Für wie wahrscheinlich halten Sie es, dass dieser Appell fruchtet?

Meines Erachtens kommen wir mit zwei Jahren Daueralarmismus nicht durch Krise, sondern nur mit einem Gefühl für Rhythmen, Lebensrhythmen. Eigentlich das, was wir immer schon kannten: Im Sommer lebt es sich anders als im Winter. Wir müssen uns daran ausrichten, unter welchen Bedingungen das Virus stärker oder schwächer grassiert. 

Der Gastwirt um die Ecke wird sagen: Den nächsten Rhythmuswechsel überleben wir aber nicht.

Das stimmt. Und auch deshalb wäre es auch falsch, das öffentliche Leben wieder komplett herunterzufahren. Die jungen Leute erzählen in unseren Interviews, sie hätten sich bislang guten Gewissens draußen im Park oder eben in einem Lokal getroffen. Wenn das nicht mehr möglich sein sollte, verlagert sich alles ins Private. Dann sitzt dieselbe Runde, die bisher mit Abstandsregeln im öffentlichen Raum unterwegs war, auf engstem Raum in einem Wohnzimmer. Verhältnisse wie in der Prohibition, die die Malaise nur verschlimmern. Der Kinobesitzer, der Theaterbetreiber, der Gastwirt – die haben doch ein vitales Interesse daran, dass ihre Betriebe weiterlaufen, mit Hygienekonzepten, die in der privaten Sphäre niemand durchsetzen und kontrollieren kann. 

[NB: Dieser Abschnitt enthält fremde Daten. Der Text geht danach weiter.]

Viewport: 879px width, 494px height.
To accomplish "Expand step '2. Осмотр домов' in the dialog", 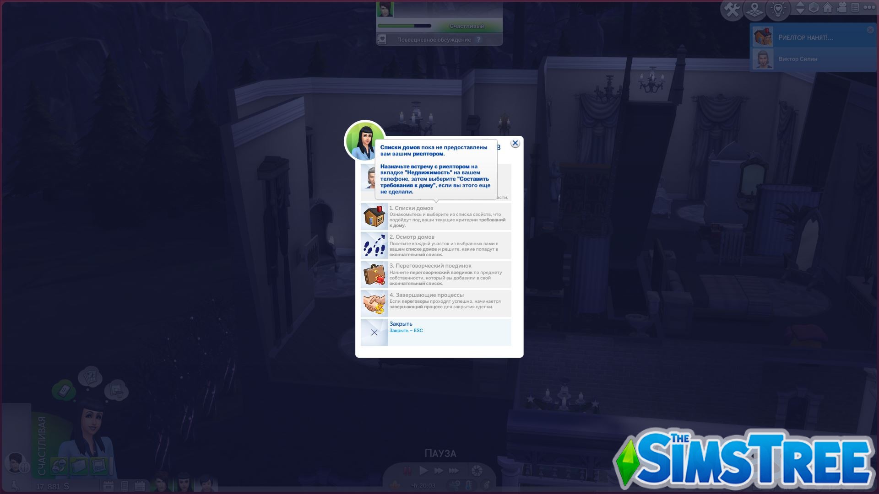I will 435,245.
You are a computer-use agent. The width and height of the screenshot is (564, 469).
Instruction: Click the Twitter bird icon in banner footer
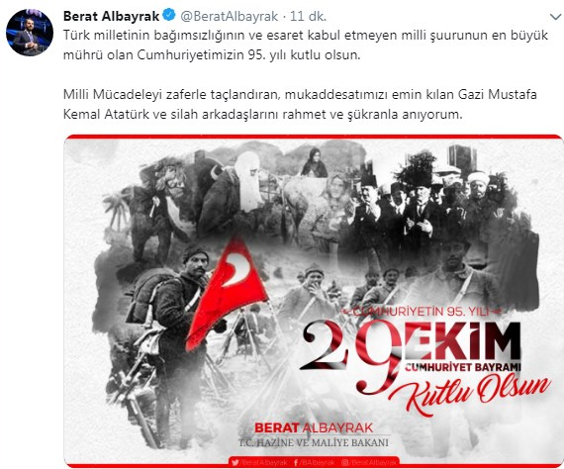point(235,462)
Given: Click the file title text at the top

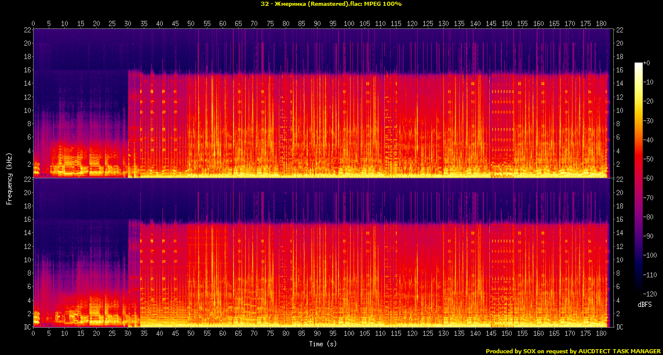Looking at the screenshot, I should pos(331,4).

Also kein zweiter Lockdown?

Ohne weitere Maßnahmen drohen uns Infektionszahlen wie in unseren Nachbarländern. Ich warne aber vor bloßem Aktivismus. Die Maßnahmen müssen nachvollziehbar und einheitlich sein, sonst wirkt politisches Handeln planlos und irrlichternd. Und sie müssen wirksam sein, sonst werden die Menschen erst recht resignieren. Angesichts der Herausforderung ist es wichtig, Mut machen! Mit den Infektionszahlen des Robert-Koch-Instituts fängt jeder Tag doch schon mit einer Backpfeife an. So alarmierend die Zahlen sind, der Blick über die Grenzen zeigt, dass wir immer noch vergleichsweise gut dastehen und bestärkt so diesen Weg auch fortzusetzen.

Soll heißen: Disziplin lohnt sich, Anstrengung zahlt sich aus? 

Ansporn statt Moralpredigt. Das würde ich mir wünschen.